EASTON — An estimated 200 people enjoyed splashes and tail-wagging of the second day of the Waterfowl Festival’s retriever demonstrations on Saturday, Nov. 9.

Eight dogs jumped into the chilly pond to get their share of fetching a thrown or hidden dummy. Both new and returning visitors, adults and kids alike, made it a point to admire the dog’s bravery in fetching through cold weather.

“It’s enjoyable to see the large turnout, and that is why we do the demonstrations. We like to show off the dogs, and the more people the merrier,” said Butch Chambers, president of the Talbot Retriever Club. “I hope the audience takes away the conservation aspect of training these dogs. They have skills that allow you to hunt ducks and geese and lose very few.”

To entertain the guests before the show, Festival volunteer Russ Wilkinson did a fly-casting demonstration.

The first dog, Miah, handled by Lee Nelson, demonstrated a single. The simulation was Nelson was hunting in the pond and a single duck came in and was shot in the pond, and Miah was set to retrieve it.

The second dog to do a demonstration was Keeper, handled by Larry Hindman, demonstrating a double. In this situation, a pair of ducks came in and they were both shot in the pond. Keeper was sent to retrieve both of them.

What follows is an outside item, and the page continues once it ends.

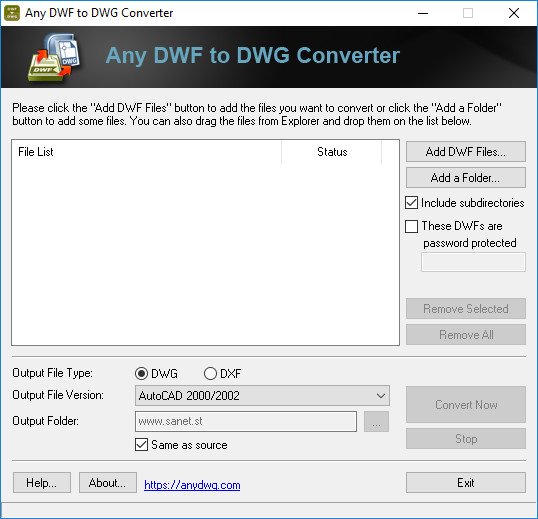The image size is (538, 519).
Task: Select DWG output file type
Action: click(x=141, y=373)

The third dog, Dakota, handled by Jerry Serie, did a double and blind. The scenario is that they were hunting, and three birds came in, two were shot and landed in the pond and the third one glided off across the pond on the hill. Dakota was sent to pick up the two in the water, and then Serie sent her to a blind retrieve with hand and whistle signals.

The fourth dog, Rosie, handled by Sam Anderson and his 8 year-old niece Lexi Anderson, demonstrated a bulldog. They were hunting the same pond, and a pair of ducks came in and were shot in the pond. Then Rosie was sent to pick one up, and as she was coming back, a third bird came into the pond. Rosie picked that one up, too.

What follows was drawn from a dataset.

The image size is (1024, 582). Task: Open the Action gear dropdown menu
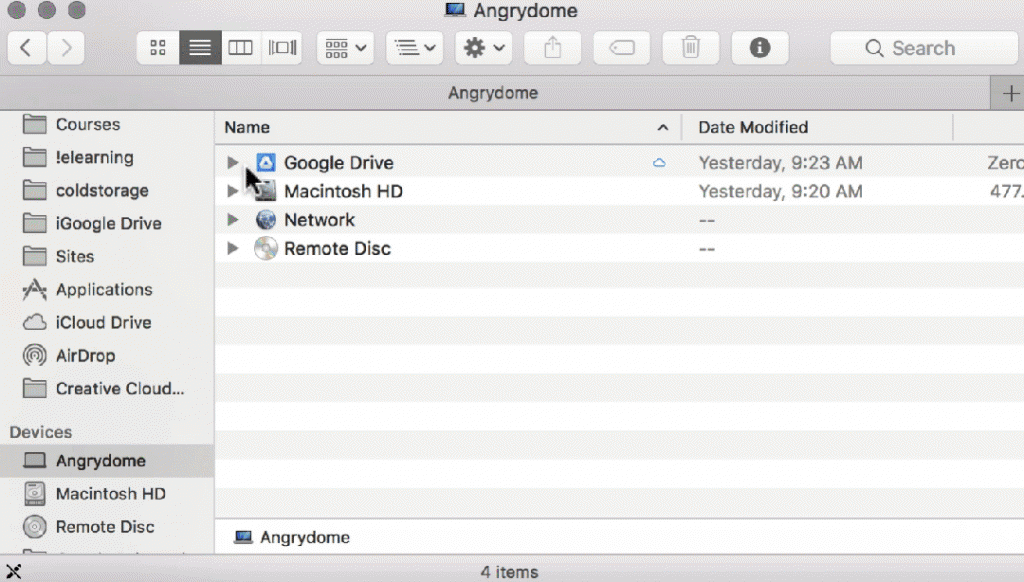[x=484, y=48]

The fifth dog, Boo, was handled by Winston Chance, and together they demonstrate the blind first. They were hunting the same pond, and this time a pair of ducks came in and one of them was shot in the pond. The duck in the pond died, and the other one was lying on land, still alive. Chance had Boo retrieve the injured bird first and then pick up the dead bird.

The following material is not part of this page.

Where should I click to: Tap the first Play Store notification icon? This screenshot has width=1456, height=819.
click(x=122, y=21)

The sixth dog, Moe, handled by Augie Argabright, demonstrated a triple. In this scenario, a group of ducks came in, three of them were shot, and Moe had to retrieve all of them.

The last demonstration was by two dogs: Rusty, handled by Jerry Harris; and Bailey, handled by Michael Galante. In this scenario, hunters brought in two dogs, a pair of birds was shot in the pond, and Rusty and Bailey picked up both birds.

Galante is a member of the Talbot Retriever Club and participated to support the Waterfowl Festival. He also wanted to demonstrate retrievers as hunting companions and conservationists.

“Bailey is 19 months, and this is her first demonstrations, and she is probably the youngest dog here today,” Galante said. “I have had six or seven dogs, and I have done this for 15 years, and it is neat to see the crowd enjoy what the dogs do. It’s a lot of fun.”